**AIM OF THE EXERCISE**
Starting with the opening line of the entries below, transcribe each line exactly up to and including the one that has "The image size is (412, 569)."; pictures are not copied.
[Opening INFORMATION SHOWN section]
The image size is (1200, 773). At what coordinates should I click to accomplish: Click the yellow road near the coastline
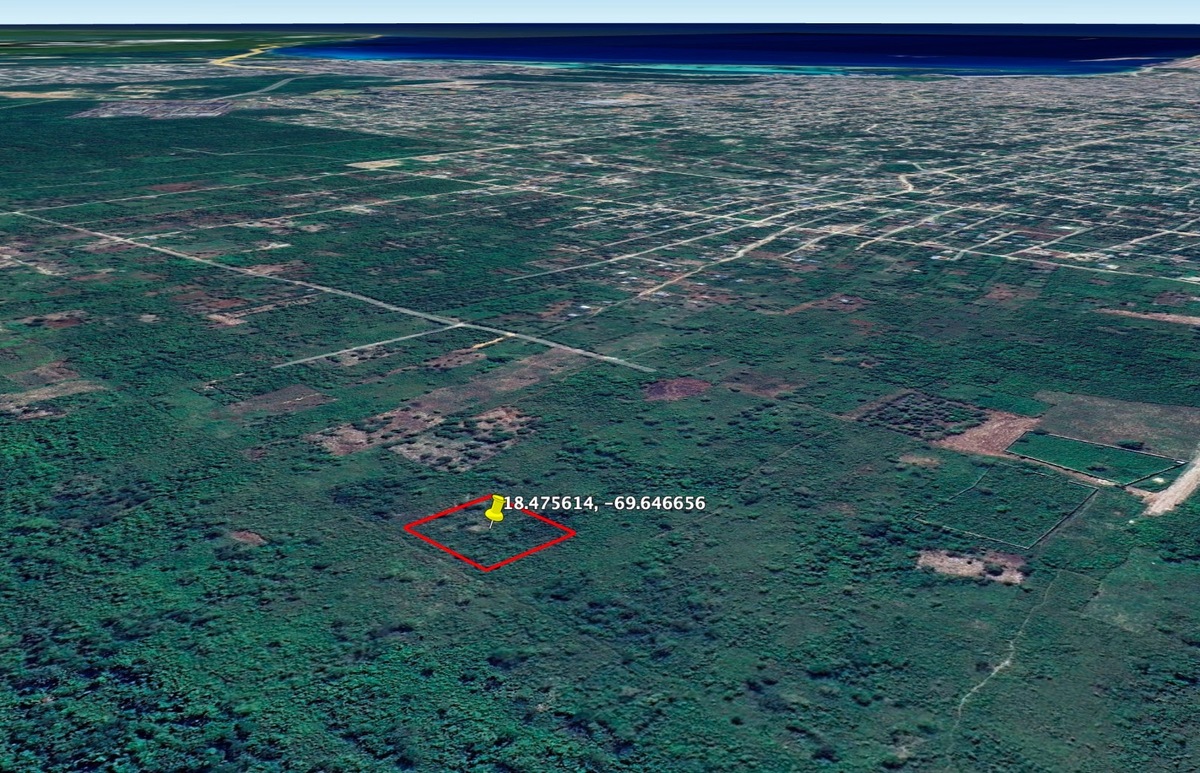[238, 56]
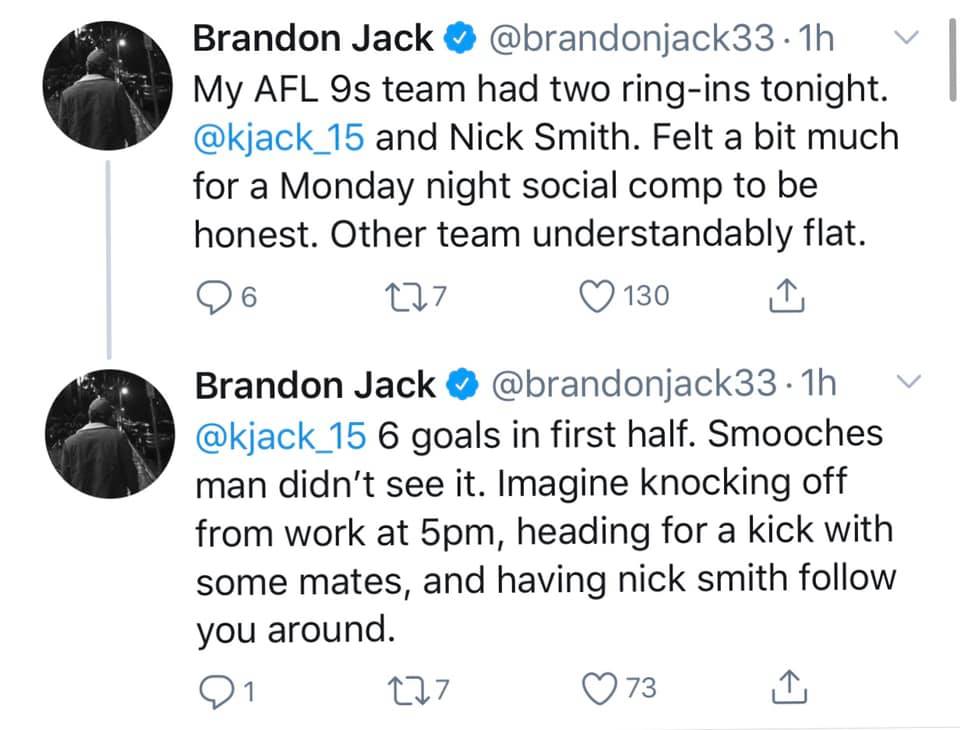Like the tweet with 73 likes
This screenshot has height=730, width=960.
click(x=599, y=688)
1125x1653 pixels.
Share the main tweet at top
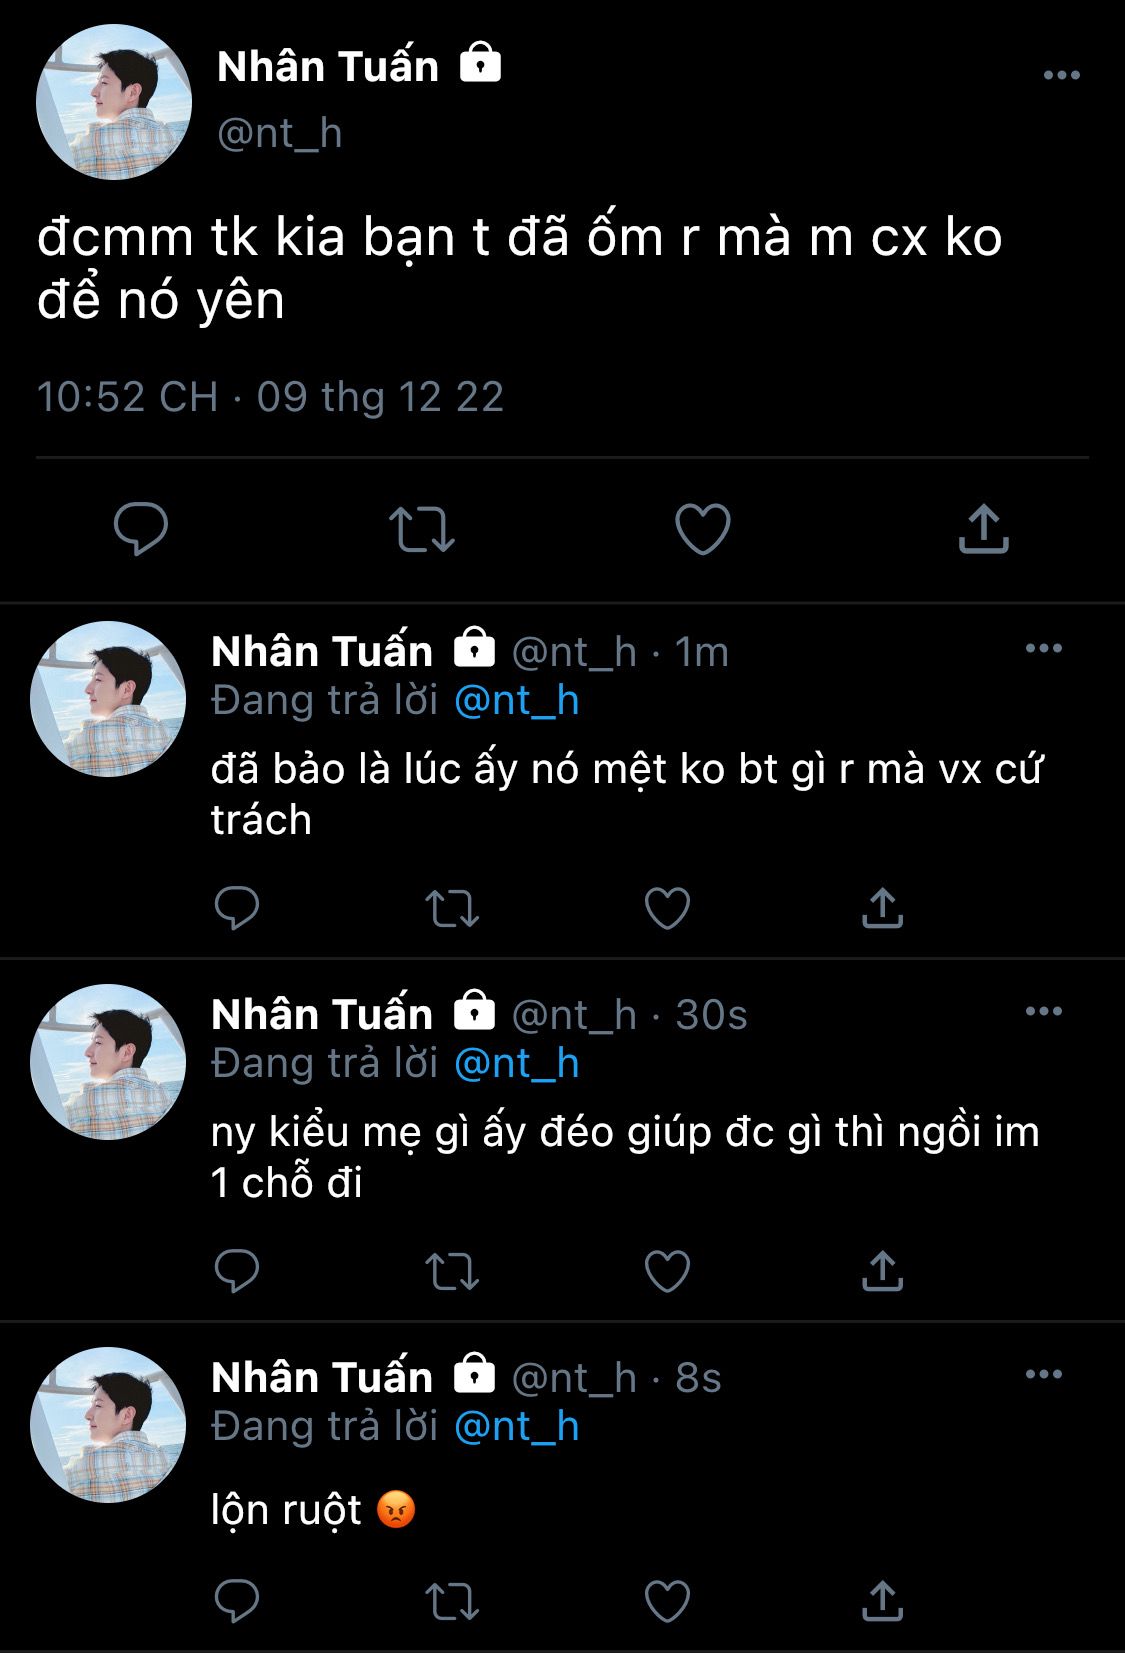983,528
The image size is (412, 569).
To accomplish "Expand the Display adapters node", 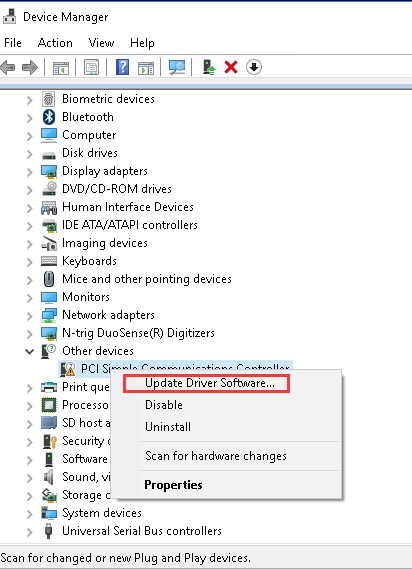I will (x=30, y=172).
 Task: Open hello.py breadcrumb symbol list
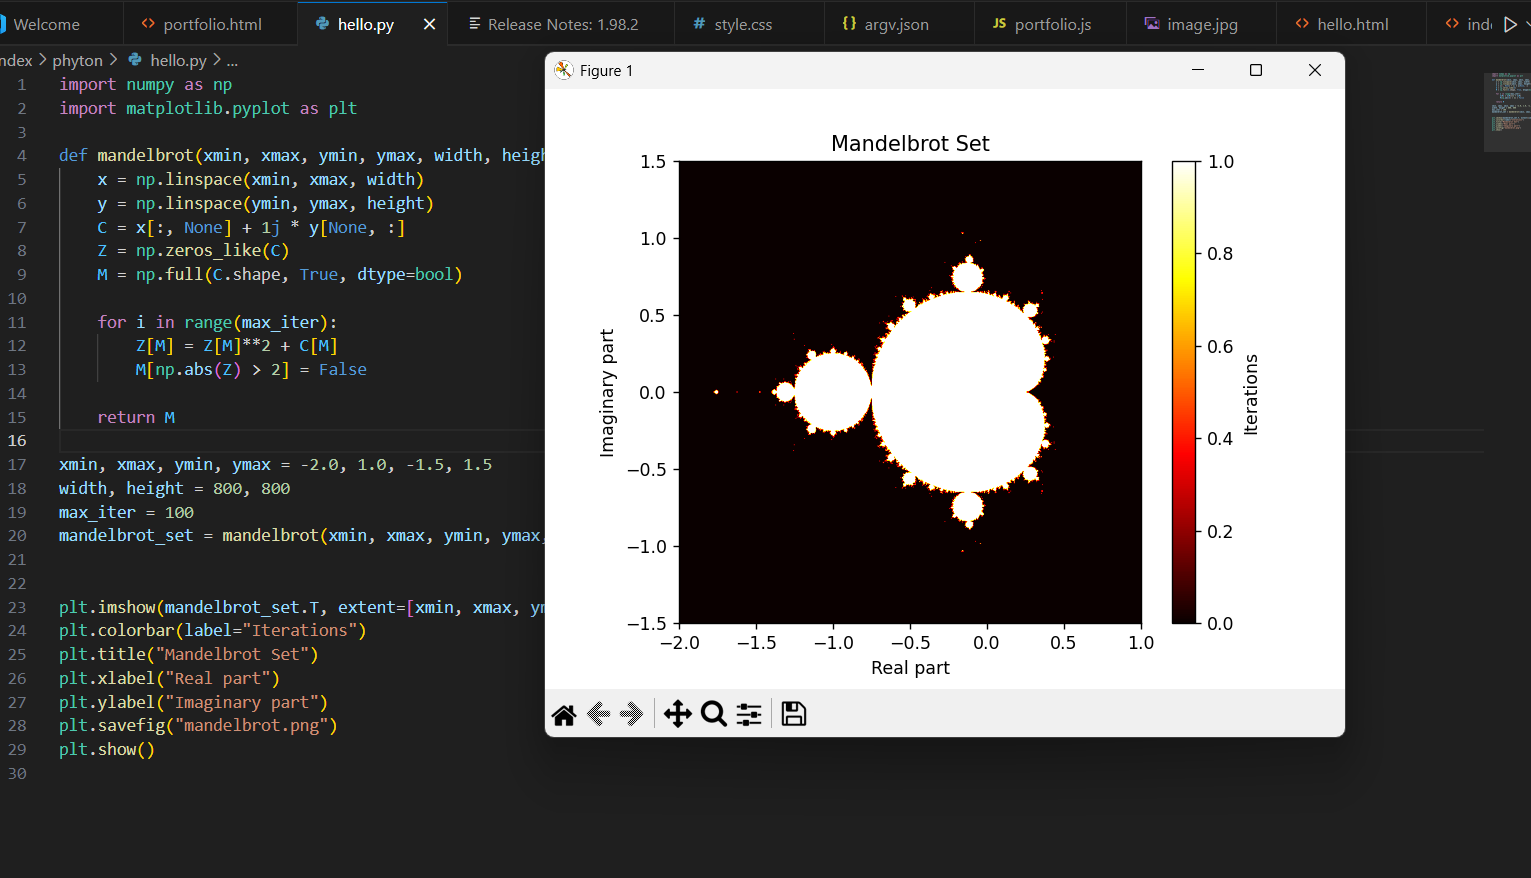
[Closing INFORMATION SHOWN section]
**OUTPUT BELOW**
The image size is (1200, 773). At what coordinates should I click to accomplish: Click the yellow road near the coastline
[238, 56]
Like the tweet with 73 likes
This screenshot has height=730, width=960.
click(x=599, y=688)
1125x1653 pixels.
Share the main tweet at top
983,528
The image size is (412, 569).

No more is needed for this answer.